The Europol conducted a massive crackdown against websites offering counterfeit products as part of the campaign dubbed “Don’t F***(AKE) Up.” The European law enforcement agency aims to halt the activity of online scammers who offer for sale fake brands.
The agency launched a public awareness and prevention campaign online to allow netizens spotting fake websites and social media scams.
This sale of these products causes serious damage to the finance and the reputation of the official brands, in some cases, they pose a serious threat to “the health and safety of buyers.”
Authorities seized more than 3,500 items of clothing and fake luxury goods, including shoes, bags and perfumes purporting to be such brands as Nike, Adidas, and Kenzo.
Dutch anti-fraud police have identified and arrested 12 people across the country and searched their homes.
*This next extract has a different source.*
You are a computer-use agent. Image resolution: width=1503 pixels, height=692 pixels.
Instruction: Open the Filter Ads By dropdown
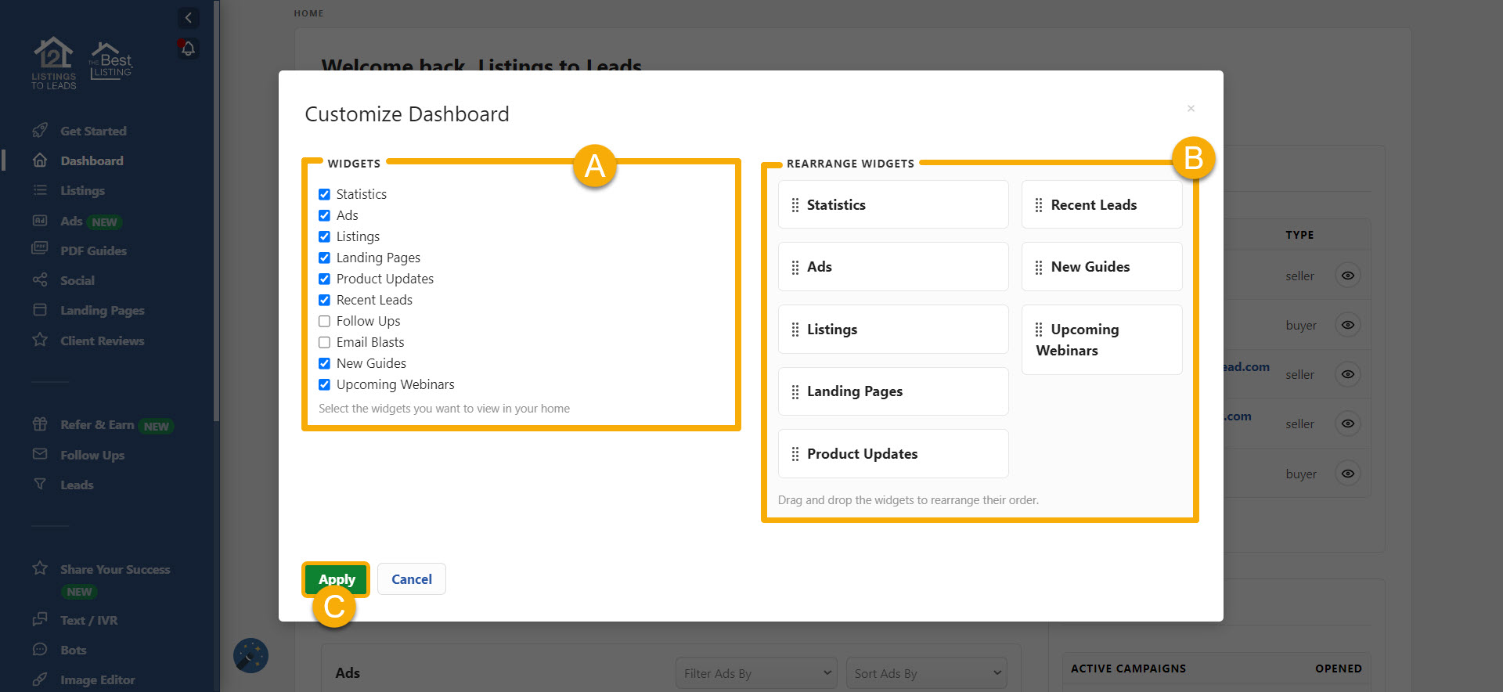(755, 673)

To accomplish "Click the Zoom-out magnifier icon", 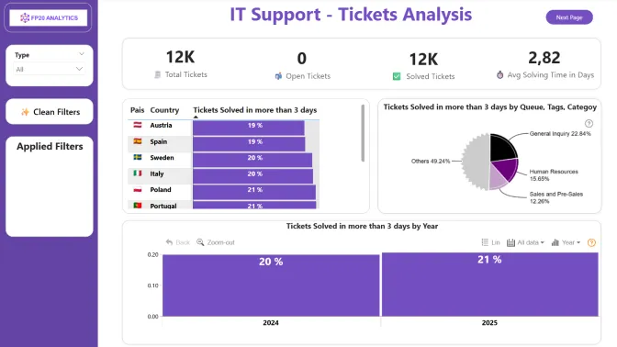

“The internet has become an essential channel for e-commerce. Its instant global reach and anonymity make it possible to sell nearly anything to anyone at any time,” reads the official statement from the Europol.
“Counterfeiters know it and are increasingly exploiting the unlimited opportunities” the internet offers.
The operation involved law enforcement agencies across 27 countries in Europe, in the US and Canada. Authorities shut down more than 4,500 websites that were used by criminal organizations to offer for sale various products, including “luxury goods, sportswear, spare parts, electronics, pharmaceuticals, toiletries and other fake products.”
This operation is the result of a continuous effort spent by law enforcement worldwide, every year European authorities seize thousands of domains with the support of the US Immigration and Customs Enforcement and Homeland Security.
“a significant increase in the number of seized domain names compared to last year,” said Europol director Rob Wainwright.
The police observed a significant increase in the number of sale of counterfeit goods through the social networking platform, including Facebook and Instagram.
“This is a relatively new phenomenon in the trade in counterfeit brand names,”states an official statement from the Dutch Fiscal Information and Investigation Service (FIOD).
This is a profitable period for crooks, starting from the Black Friday and going on for the entire holiday time, users are more exposed to such kind of scams.
“When shopping online, you are more likely to fall victim to counterfeiters,” it said as “without the physical product to look at and feel, it can be more difficult for you to spot the differences.”